Oh yes back to saving the world.

As I write this it would appear that the G7 countries are attempting to do just that and have agreed on a series of measures to stabilise and moreover underwrite the banking system. The U.S. Treasury will inject equity into the banks, following on from similar actions taken by the U.K.

All of this will help slow the rate of de-leveraging, but it will not stop the process. It will also not stop the recessions that have commenced in America, Britain, Ireland, Spain (all nations with housing bubbles). We are facing a very brutal recession in the above countries and in fact through most of the developed world.

Now here is the really painful bit. Australia now faces a recession and as I said at the beginning of the year house prices will fall very significantly. Yes Asia will help soften the blow, but it won’t prevent a decline in economic activity which will be driven by a continuing fall in discretionary spending as house prices decline and banks cut back on lending. As we have said before we have some of the most expensive housing, relative to incomes, in the world and we have massive levels of household debt.

We were a very lonely voice, at the beginning of the year, calling for a significant cut in interest rates by the RBA (Reserve Bank of Australia) and we were very impressed by the recent 1% cut, but we need rates near 3 % to 4% as soon as possible.
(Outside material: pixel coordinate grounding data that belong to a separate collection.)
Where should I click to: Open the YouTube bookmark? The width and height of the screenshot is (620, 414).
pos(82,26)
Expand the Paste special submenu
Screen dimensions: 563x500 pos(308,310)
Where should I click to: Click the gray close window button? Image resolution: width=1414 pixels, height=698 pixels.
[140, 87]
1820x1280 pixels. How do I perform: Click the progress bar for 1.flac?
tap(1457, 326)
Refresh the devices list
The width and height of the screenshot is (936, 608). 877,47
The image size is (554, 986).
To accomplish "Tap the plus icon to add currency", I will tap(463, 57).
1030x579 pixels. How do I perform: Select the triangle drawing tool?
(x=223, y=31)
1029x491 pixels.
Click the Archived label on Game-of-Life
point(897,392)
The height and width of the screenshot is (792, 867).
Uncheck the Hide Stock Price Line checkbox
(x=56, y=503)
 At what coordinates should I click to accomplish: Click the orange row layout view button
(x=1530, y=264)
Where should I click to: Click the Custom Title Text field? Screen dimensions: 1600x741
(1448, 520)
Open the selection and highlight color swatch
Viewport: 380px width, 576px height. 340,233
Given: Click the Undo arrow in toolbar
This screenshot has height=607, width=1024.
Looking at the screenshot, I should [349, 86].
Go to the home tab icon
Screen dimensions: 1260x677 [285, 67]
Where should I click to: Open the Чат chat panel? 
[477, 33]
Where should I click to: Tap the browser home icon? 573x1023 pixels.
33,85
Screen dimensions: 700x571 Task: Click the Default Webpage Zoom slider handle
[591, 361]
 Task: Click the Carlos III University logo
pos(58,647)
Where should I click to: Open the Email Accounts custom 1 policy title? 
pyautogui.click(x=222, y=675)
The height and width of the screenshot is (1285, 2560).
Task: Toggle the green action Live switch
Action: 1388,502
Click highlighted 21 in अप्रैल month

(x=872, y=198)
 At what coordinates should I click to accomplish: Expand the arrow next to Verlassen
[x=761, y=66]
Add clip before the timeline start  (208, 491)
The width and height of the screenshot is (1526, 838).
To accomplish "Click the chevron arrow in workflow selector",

Please believe me that inflation is not a threat, deflation is.

I told you to go fishing!

So let’s try and reach some conclusion to what has been a particularly painful Pain report.

Some of you may remember the Twin Peaks chart (showing the S&P500 for the last 10 years) that we used in our July road show.

Twin Peaks.jpg

Twin Peaks - S&P500 - 1996-2008

 At the time we suggested that we could see a similar pattern in this bear market. In point of fact we have seen a much more brutal and concentrated collapse than we saw between 2000 and 2002. In this bear market we have fallen 43% in just one year and last night we saw the Dow trade in a 1,000 point range for the first time in history and the VIX index hit an all time high of 76.94%, so this one is much more serious in its intensity.

I said in an earlier report that the bear market would probably only bottom when the last “bull is dragged out kicking and screaming”. To be honest I think the bulls no longer have the energy to kick or scream and they now simply just sit and stare in disbelief and whimper the only words they know, “it’s time to buy”.

In every bear market in history, and there are no exceptions, there are great buying opportunities, so long as you never lose sight of the fact that you are in a bear market.

Yes we are still in a brutal bear market and I have no idea when it will end.

What I do know is that we have just commenced one of the most painful economic contractions in history and yes we should all be so incredibly grateful that 3 billion Asians have embarked upon the path of economic development and they will be our salvation.

But I am willing as of today at 1.35 pm Saturday 11 October 2008 to say that we are going to see a very significant rally in global equity markets. Is it Monday or Tuesday I have no idea, but it is a tradeable rally. Markets are grossly oversold and now better factor in the economic reality that we now face. Is it the end of the ‘Great crash of 2008”, probably not?

Time to go fishing

All the best,

Jonathan Pain
HFA Chief Investment Strategist

Disclaimer: HFA Asset Management ABN 25 082 852 364 (HFA) AFS Licence 246747 does not guarantee/warrant, the accuracy/correctness of the information in this document. This document is not financial product advice. Neither HFA, its employees and/or agents shall be liable for any claim resulting from any person relying on such information. Professional advice should be obtained in respect of your own particular circumstances. Past Performance and asset allocation is not a reliable indicator of future performance.